Dr. Barker’s primary research interest is in dissecting the neural circuits that contribute to the development of neuropsychiatric illnesses characterized by inflexible behavior. Her lab combines traditional and cutting edge techniques to investigate how these circuits function in an intact system to mediate behavioral flexibility and how deficits in control over actions may result from insults such as drug and alcohol exposure or progressive infection.
Selected Funded Projects
Sex differences in regulation of reinstatement of ethanol seeking by nucleus accumbens glutamate signaling
These studies will combine fiber photometry with molecular techniques to investigate sex differences in the contribution of discrete neural circuits to relapse-related behaviors in ethanol dependent male and female mice.

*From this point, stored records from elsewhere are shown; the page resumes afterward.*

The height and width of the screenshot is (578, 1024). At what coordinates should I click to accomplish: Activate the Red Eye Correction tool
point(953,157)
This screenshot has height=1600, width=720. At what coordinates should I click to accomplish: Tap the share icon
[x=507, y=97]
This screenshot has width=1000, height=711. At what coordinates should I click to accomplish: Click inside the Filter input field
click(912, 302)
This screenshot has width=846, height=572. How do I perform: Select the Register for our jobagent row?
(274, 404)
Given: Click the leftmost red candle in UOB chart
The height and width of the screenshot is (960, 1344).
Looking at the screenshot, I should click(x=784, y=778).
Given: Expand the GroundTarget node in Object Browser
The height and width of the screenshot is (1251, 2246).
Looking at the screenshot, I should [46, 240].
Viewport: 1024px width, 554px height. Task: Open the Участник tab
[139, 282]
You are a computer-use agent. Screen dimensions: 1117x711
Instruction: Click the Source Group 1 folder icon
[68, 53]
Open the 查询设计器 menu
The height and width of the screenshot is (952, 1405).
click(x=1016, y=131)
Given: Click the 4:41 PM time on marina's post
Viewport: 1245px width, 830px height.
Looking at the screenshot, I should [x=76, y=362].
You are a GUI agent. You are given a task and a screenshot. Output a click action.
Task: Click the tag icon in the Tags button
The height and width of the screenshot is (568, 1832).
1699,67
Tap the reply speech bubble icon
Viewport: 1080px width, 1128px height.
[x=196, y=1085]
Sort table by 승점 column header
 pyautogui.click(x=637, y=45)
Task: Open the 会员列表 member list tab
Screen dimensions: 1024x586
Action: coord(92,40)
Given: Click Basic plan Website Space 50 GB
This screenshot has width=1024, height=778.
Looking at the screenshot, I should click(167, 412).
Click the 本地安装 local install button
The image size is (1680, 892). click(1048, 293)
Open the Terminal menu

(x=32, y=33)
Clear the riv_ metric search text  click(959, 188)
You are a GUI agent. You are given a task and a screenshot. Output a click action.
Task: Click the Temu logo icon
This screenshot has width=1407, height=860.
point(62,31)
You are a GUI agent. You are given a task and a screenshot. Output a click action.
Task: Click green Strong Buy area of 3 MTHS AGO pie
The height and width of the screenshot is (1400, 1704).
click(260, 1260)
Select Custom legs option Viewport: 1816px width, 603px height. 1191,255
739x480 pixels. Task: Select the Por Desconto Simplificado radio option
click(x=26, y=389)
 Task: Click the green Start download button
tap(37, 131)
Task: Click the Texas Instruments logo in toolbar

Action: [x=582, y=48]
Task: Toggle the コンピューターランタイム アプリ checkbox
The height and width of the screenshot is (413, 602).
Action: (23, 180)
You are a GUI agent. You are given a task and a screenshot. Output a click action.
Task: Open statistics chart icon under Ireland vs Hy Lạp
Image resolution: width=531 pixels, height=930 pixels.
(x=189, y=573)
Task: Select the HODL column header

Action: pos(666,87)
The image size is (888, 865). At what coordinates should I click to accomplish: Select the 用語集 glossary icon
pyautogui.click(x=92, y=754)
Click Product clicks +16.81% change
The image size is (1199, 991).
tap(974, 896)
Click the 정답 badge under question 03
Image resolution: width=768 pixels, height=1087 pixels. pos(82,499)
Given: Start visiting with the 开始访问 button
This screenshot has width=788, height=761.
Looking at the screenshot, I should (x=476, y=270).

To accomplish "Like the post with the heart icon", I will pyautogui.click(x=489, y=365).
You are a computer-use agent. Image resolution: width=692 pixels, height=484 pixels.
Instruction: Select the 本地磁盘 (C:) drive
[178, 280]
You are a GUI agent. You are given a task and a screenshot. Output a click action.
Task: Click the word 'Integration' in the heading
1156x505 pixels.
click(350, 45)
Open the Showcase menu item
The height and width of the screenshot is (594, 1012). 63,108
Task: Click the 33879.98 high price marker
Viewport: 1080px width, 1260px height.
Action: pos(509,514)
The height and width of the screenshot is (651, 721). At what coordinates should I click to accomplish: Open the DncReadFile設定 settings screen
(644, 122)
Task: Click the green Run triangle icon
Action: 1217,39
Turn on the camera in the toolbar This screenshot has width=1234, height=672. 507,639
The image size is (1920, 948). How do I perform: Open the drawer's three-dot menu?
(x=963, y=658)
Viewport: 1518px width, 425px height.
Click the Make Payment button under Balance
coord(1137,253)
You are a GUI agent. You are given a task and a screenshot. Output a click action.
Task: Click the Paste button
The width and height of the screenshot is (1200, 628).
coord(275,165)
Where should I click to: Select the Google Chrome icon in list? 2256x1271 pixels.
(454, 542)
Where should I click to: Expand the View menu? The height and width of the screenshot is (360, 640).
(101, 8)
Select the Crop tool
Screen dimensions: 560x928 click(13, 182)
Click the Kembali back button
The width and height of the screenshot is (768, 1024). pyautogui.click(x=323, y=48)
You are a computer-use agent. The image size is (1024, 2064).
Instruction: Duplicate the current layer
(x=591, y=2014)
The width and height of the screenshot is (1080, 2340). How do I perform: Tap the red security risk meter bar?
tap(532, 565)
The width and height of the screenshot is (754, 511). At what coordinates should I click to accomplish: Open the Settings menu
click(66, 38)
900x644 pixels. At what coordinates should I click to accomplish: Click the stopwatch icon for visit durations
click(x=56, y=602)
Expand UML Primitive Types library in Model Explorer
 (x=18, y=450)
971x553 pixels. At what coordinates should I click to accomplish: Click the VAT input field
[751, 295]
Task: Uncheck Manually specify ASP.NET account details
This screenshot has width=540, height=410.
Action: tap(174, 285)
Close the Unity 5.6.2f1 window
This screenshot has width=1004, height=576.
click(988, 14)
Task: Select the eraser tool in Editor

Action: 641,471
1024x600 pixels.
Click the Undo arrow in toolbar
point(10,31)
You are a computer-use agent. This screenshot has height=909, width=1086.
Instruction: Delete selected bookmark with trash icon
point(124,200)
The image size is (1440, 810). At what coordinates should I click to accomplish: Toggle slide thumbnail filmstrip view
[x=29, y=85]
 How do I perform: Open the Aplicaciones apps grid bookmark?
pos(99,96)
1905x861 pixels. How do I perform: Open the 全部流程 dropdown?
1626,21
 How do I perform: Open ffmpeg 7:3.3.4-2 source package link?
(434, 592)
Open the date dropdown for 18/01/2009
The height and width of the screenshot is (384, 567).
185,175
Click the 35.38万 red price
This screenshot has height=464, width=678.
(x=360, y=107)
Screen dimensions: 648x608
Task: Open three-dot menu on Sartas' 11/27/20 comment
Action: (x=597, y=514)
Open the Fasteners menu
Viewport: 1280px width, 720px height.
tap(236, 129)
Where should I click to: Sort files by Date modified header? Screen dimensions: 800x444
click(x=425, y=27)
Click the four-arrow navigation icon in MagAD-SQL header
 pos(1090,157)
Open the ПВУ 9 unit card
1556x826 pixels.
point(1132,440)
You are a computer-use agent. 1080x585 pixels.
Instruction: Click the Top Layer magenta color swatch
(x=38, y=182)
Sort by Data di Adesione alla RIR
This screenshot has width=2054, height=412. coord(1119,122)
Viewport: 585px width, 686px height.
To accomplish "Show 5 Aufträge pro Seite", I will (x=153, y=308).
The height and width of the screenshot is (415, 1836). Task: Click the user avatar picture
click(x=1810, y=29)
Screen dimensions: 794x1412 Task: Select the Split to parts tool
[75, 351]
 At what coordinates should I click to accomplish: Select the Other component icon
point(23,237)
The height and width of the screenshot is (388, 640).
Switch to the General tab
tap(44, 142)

Team: Giacometti, Buck, Curran-Alfaro
Ovarian hormone regulation of drug seeking and astrocyte function in progressive HIV
The major goals of this proposal are to investigate factors mediating relapse-related behavior in a preclinical model of HIV infection, with a specific focus on progesterone regulation of behavior and astrocyte signaling as mediators of relapse. This will combine pharmacology, chemogenetics, and fiber photometry to investigate reinstatement of cocaine-seeking behavior.
NIDA AVENIR DP2DA051907
Integrating preclinical models to develop converging mechanistic data in co-occurring HIV and substance use
These studies combine intersectional viral strategies with preclinical models of progressive HIV infection to identify strategies to reduce inflexible drug seeking in HIV infection and cART treatment. We will identify circuit- and cell type-specific alterations in humanized mice infected with HIV-1, and wild-type mice infected with a chimeric virus to generate parallel data sets.
Team: Xie, Namba, Buck, Hemdal
Low dose ethanol effects on reward seeking and motivation
These studies will investigate the effects of chronic low dose ethanol exposure on the patterns of reward seeking behavior. They further combine in vivo electrophysiology and closed loop optogenetic to investigate the role of the ventral hippocampus in mediating these effects.